PHONE BHOOT is the story of two ghostbusters. Sherdil Shergill aka Major (Siddhant Chaturvedi) and Galileo Parthasarthy aka Guru (Ishaan Khatter; credited in the film simply as Ishaan) are best friends who have a crazy interest in ghosts and spirits ever since they were kids. They want to make money out of their love for ghosts. Sadly, all their business ideas flop. Nevertheless, they continue trying and they host a ‘Moksha Party’. It emerges a success as several partygoers mark their presence. Unbeknownst to Major and Guru, they are all ghosts. One such ghost is Ragini (Katrina Kaif). She informs them that they are gifted with the ability to see dead people. Hence, she gives them a business idea that they should start a phone line for those who want to get rid of ghosts. Major and Guru refuse at first. But their fathers arrive at their doorstep and ask them to pay Rs. 5 crores, which is the amount spent on their sons till date. They are given a time period of three months. With no other option, Major and Guru accept the idea although they also wonder why Ragini wants to help them. At first, their initiative gets massively trolled. Later, once they start solving cases, their business idea becomes a success. It also gets them in the bad books of the evil Atmaram (Jackie Shroff), who traps spirits trying to achieve ‘moksha’ (salvation).

Phone Bhoot

Ravi Shankaran and Jasvinder Singh Bath’s story has all the ingredients for a youthful, fun horror comedy. Ravi Shankaran and Jasvinder Singh Bath’s screenplay, however, is shaky in several places. Ravi Shankaran and Jasvinder Singh Bath’s dialogues are witty and funny.

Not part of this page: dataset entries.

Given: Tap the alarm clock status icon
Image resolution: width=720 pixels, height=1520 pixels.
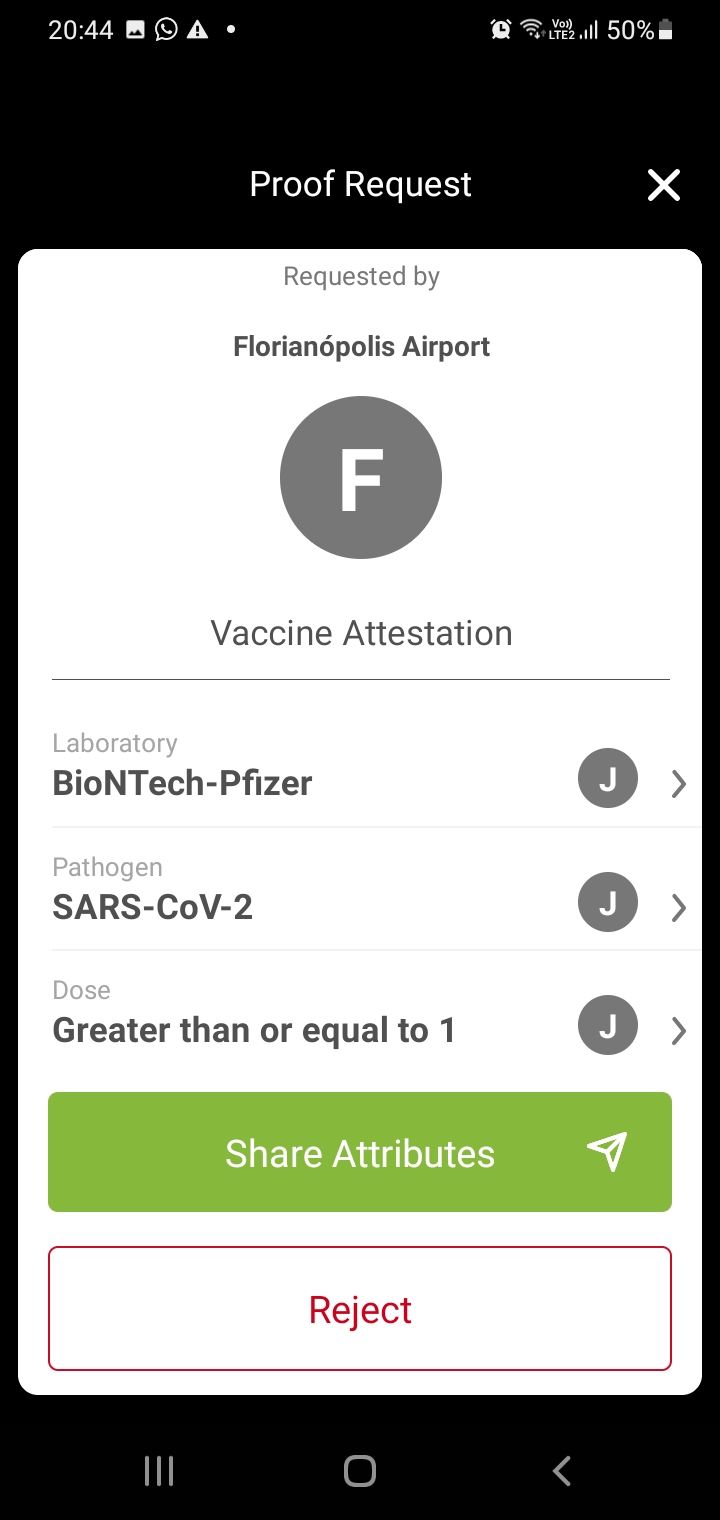Looking at the screenshot, I should tap(501, 30).
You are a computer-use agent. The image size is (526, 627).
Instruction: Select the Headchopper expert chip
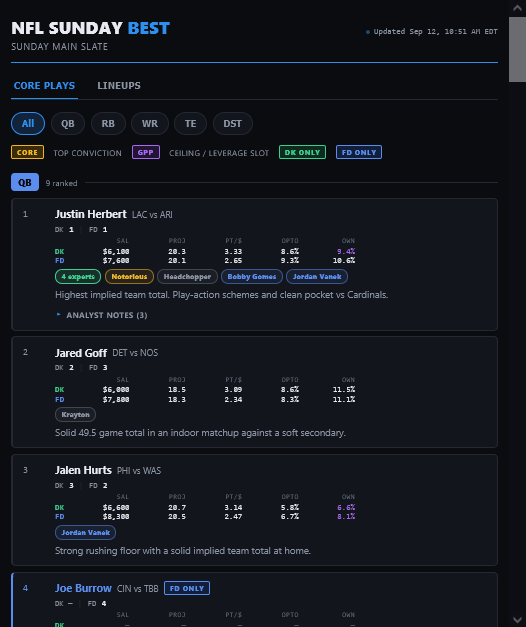click(187, 276)
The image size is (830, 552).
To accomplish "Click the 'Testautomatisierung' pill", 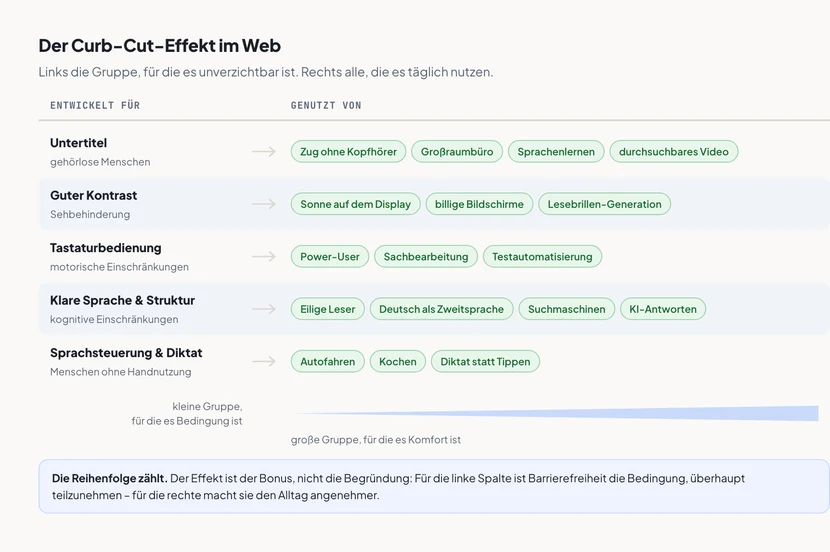I will [x=542, y=256].
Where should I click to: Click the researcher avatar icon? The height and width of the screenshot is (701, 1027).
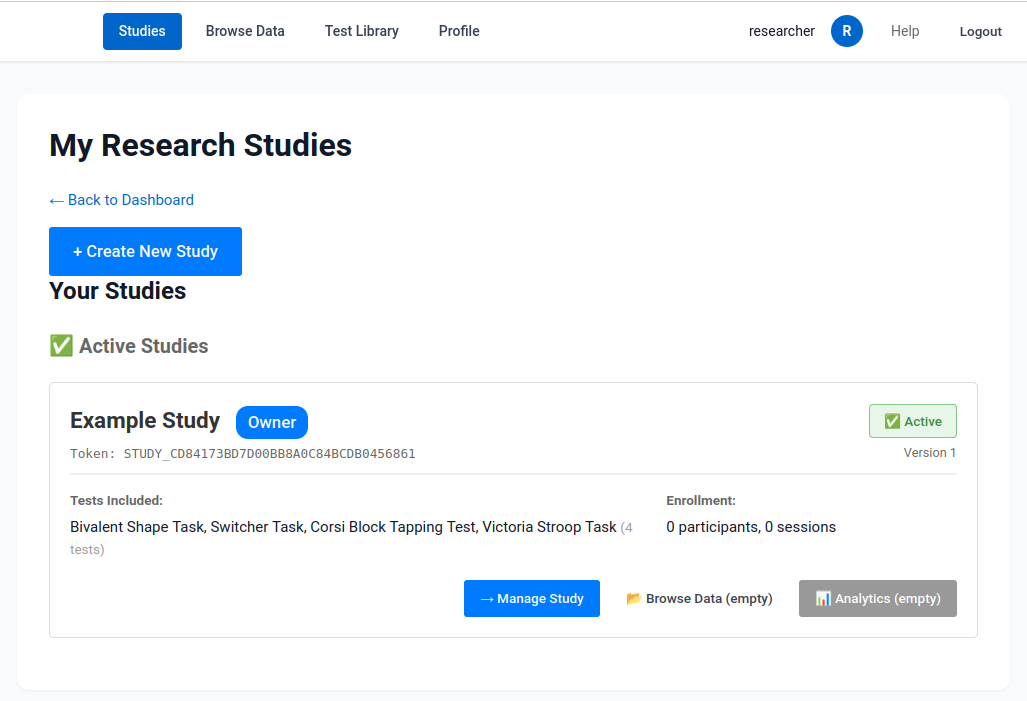[846, 31]
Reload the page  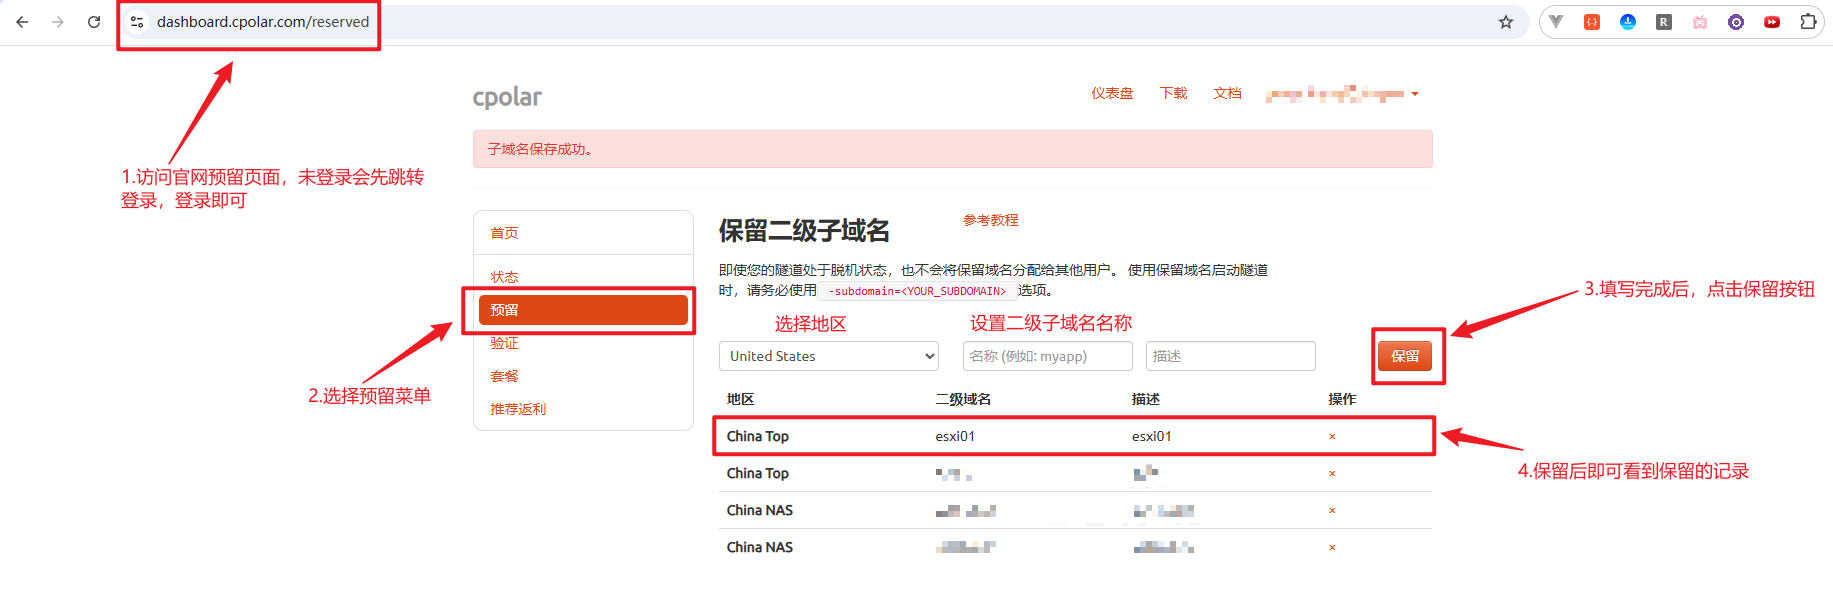click(x=94, y=22)
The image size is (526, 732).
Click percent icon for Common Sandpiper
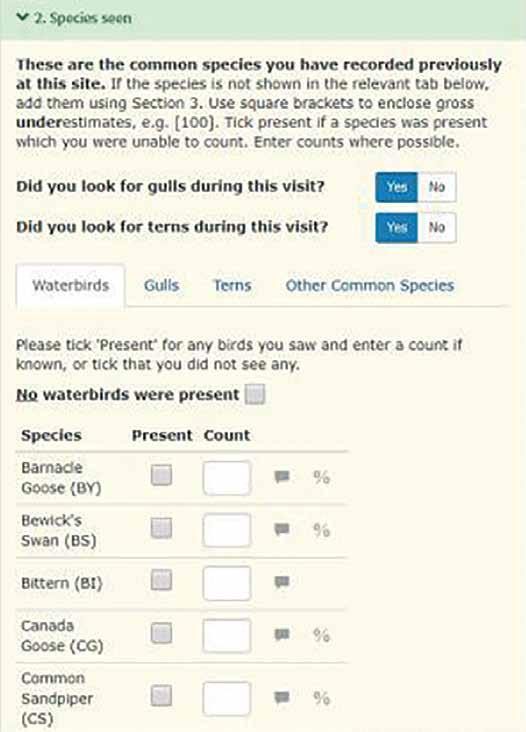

Gurmmeet Singh as a director handles certain scenes with panache, be it Major and Guru finding success as the ghostbusters, Major and Guru’s encounter with Chikni Chudail (Sheeba Chadha) or Major and Guru’s antics when Ragini is narrating her story. The pop culture references of FUKREY [2013], Katrina Kaif’s Mango Slice ad, Rajinikanth, MIRZAPUR [also directed by Gurmmeet Singh and backed by Excel], the coffin dancers, HINDUSTANI [1996], KHILADIYON KA KHILADI [1996], KOI MIL GAYA [2003], KABHI KHUSHI KABHIE GHAM [2001] etc. add to the fun element. On the flipside, certain references will go over the top. The character of Raaka forms an important part of the film but the makers, for no reason, did not feel it was important to explain its relevance to the current generation, who might have never watched a Ramsay film. But the bigger problem of the film is that it fails to evoke laughs in the second half. The climax is unimaginative and anything but funny. Moreover, the track of the killers of Ragini’s fiancée is simply not addressed after a point.

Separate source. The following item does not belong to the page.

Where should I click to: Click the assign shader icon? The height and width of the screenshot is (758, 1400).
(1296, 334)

PhoneBhoot: Official Trailer | Katrina Kaif | Ishaan Khatter | Siddhant Chaturvedi

Speaking of performances, Katrina Kaif is in fine form and manages to give an entertaining performance. Siddhant Chaturvedi puts up a confident act. Ishaan is also fine and what’s praiseworthy is that though both are over the top, they don’t ham. Jackie Shroff is okay as the caricature villain. Sheeba Chadha is quite funny. Nidhi Bisht (Lavanya) and Armaan Ralhan (Dushyant Singh) are fine. Manuj Sharma (Rahu) and Shrikant Verma (Ketu) fail to leave a mark. The FUKREY boys – Pulkit Samrat, Varun Sharma and Manjot Singh – are there for a scene.

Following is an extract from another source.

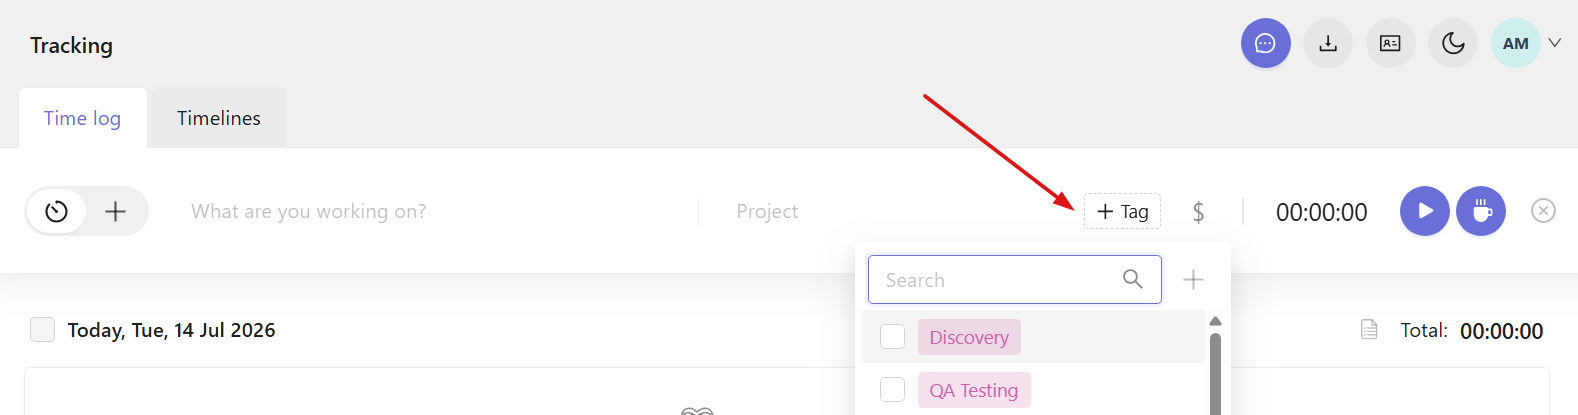Image resolution: width=1578 pixels, height=415 pixels.
Task: Check the QA Testing tag checkbox
Action: 892,390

On the music front, ‘Kinna Sona’ is the best of the lot and is well choreographed. ‘Phone Bhoot Theme’ is relegated to the background and works. ‘Jaau Jaan Se’ is forgettable while ‘Kaali Teri Gutt’ is forced into the film. John Stewart Eduri’s background score is fine.

K U Mohanan’s cinematography is neat. Vintee Bansal’s production design is quite imaginative. Poornamrita Singh’s costumes are appealing. Shipra Singh Acharya’s make-up and prosthetics is convincing. Manohar Verma’s action is not at all gory. VFX is more or less satisfactory. Manan Ashwin Mehta’s editing is fair.

On the whole, PHONE BHOOT has a fine first half with all the ingredients of a youthful, fun horror comedy. However, the second half could have been better. At the box office, the film will appeal to an audience who love horror comedies.